Two uncommon cases of adult-onset adrenoleukodystrophy (ALD) with congenital brain developmental defects and damage to small nerve fibers were described in a new study.
The study, “Broadening the Spectrum of Adulthood X-Linked Adrenoleukodystrophy: A Report of Two Atypical Cases,” was published in the journal Frontiers in Neurology.
ALD, also known as X-linked ALD, has variable clinical presentations, which may include childhood, adolescent, and adult cerebral ALD, as well as myelopathy (spinal cord injury) with or without damage to peripheral nerve fibers.
A team from Italy reported the cases of two patients with adult-onset ALD, both without family history of neurological or endocrinological diseases, and with normal psychomotor development.
Patient 1 was a 37-year-old man who started experiencing progressive gait disturbances because of rigidity and weakness in both legs at age 35. He also complained of urinary urgency with incontinence and erectile dysfunction.
A neurological examination revealed mild dysarthria (a speech disorder), spastic paraparesis (partial paralysis and muscle stiffness of both legs), and brisk deep tendon reflexes (a higher response of nerve reflexes upon tapping).
A magnetic resonance imaging (MRI) scan showed multiple congenital brain development defects, including impaired development of the white matter tract that connects the two cerebral hemispheres, called posterior commissure, as well as the white matter in the posterior portion of the brain (a condition called colpocephaly), and thickening in the right frontal part of the brain cortex. A spinal MRI revealed spinal cord atrophy, or shrinkage.
Assessment of somatosensory evoked potentials (SEPs) of peripheral nerves — the electrical activity of the nervous system upon sensory stimulation — showed that neural impulses required more time to travel from the right arm and left leg. No response was recorded from the right leg. Motor evoked potentials (MEPs) — recorded in muscles after stimulation of the brain’s motor cortex — were absent in both legs.
Genetic analysis revealed a mutation in the ABCD1 gene, which led to the diagnosis of ALD. This specific mutation (c.1394-2A > G) had only been reported once in a patient with childhood cerebral ALD. Further genetic testing for mutations linked to cortical development defects excluded other possible genetic causes.
The patient showed normal cortisol amounts, but higher-than-normal levels of adrenocorticotropic hormone (ACTH), in line with subclinical adrenocortical insufficiency. He also had increased plasma levels of very long chain fatty acids (VLCFA), a typical finding in ALD cases.

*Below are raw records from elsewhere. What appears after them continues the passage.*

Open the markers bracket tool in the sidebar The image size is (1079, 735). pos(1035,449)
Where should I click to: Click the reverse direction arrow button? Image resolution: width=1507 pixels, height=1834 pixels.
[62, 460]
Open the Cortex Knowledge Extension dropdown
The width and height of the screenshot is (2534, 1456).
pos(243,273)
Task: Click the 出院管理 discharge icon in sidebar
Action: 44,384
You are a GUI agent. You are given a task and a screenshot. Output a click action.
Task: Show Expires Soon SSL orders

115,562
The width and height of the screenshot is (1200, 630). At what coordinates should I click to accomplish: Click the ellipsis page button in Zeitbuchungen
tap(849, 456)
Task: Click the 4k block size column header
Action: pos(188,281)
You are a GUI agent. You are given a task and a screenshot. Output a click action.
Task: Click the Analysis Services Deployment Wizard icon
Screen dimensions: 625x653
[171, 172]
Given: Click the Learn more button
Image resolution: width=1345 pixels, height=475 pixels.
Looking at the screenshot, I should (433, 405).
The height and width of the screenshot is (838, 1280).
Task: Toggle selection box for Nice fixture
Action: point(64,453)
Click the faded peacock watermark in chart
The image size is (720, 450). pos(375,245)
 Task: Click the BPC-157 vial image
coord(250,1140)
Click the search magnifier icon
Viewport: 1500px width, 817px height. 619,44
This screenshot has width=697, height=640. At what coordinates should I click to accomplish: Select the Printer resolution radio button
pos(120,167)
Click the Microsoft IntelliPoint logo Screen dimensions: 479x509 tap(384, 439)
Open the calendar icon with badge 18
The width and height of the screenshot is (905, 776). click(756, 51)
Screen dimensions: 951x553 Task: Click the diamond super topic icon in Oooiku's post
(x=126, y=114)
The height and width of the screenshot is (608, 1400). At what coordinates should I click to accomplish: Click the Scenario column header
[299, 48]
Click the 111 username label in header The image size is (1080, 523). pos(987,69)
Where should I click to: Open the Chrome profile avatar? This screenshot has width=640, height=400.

The second reported case was that of a 63-year-old man who had a six-year history of progressive gait impairment and a tendency to drag both feet. He had been diagnosed with Addison’s disease, a type of ALD, at age 13.
Similar to patient 1, he also showed spastic paraparesis and brisk deep tendon reflexes. SEPs showed increased latency in the responses from the upper and lower limbs. No motor responses were recorded from the lower limbs.
An MRI revealed signs of brain lesions, including evidence of active and past inflammation. As in patient one, a spinal MRI scan showed spinal cord atrophy.
Plasma levels of VLCFA were increased. Genetic analysis also revealed a mutation in the ABCD1 gene, leading to an amino acid substitution from threonine to methionine. This confirmed the diagnosis of ALD.
From age 65, the patient began complaining of severe burning pain and abnormal painful hypersensitivity (dysesthesia) in the lower limbs and feet, which impaired his quality of life.
A subsequent skin biopsy revealed the presence of small fiber neuropathy (SFN), or nerve damage. All parameters assessed on new blood tests were within normal range, except for risk factors associated with this form of nerve damage.
Whole exome sequencing — an analysis of the DNA bits containing the information to make proteins, called exons — identified two variants in one copy each of SBF1 and WNK1. These two genes had been previously associated with hereditary neuropathies, Charcot-Marie-Tooth disease type 4B3 in the case of SBF1, and hereditary sensory and autonomic neuropathy type II in WNK1. In both cases, the mutations found were predicted to disrupt the encoded protein function.
As a result, the researchers considered that, although not being the cause, these gene variants may have contributed to the SFN.
Of note, despite the fact that WNK1 mutations are known to be associated with pseudohypoaldosteronism type 2, an illness characterized by an imbalance of sodium and potassium blood levels, the patient did not show changes in blood or urine electrolytes or pH.
“In conclusion, while noting that extensive genetic analyses should be interpreted with caution in patients whose symptoms are related to different coexisting causes, our two cases expand the observed clinical heterogeneity of adult X-ALD, including the possible presence of brain development defects and clinically relevant SFN,” researchers stated.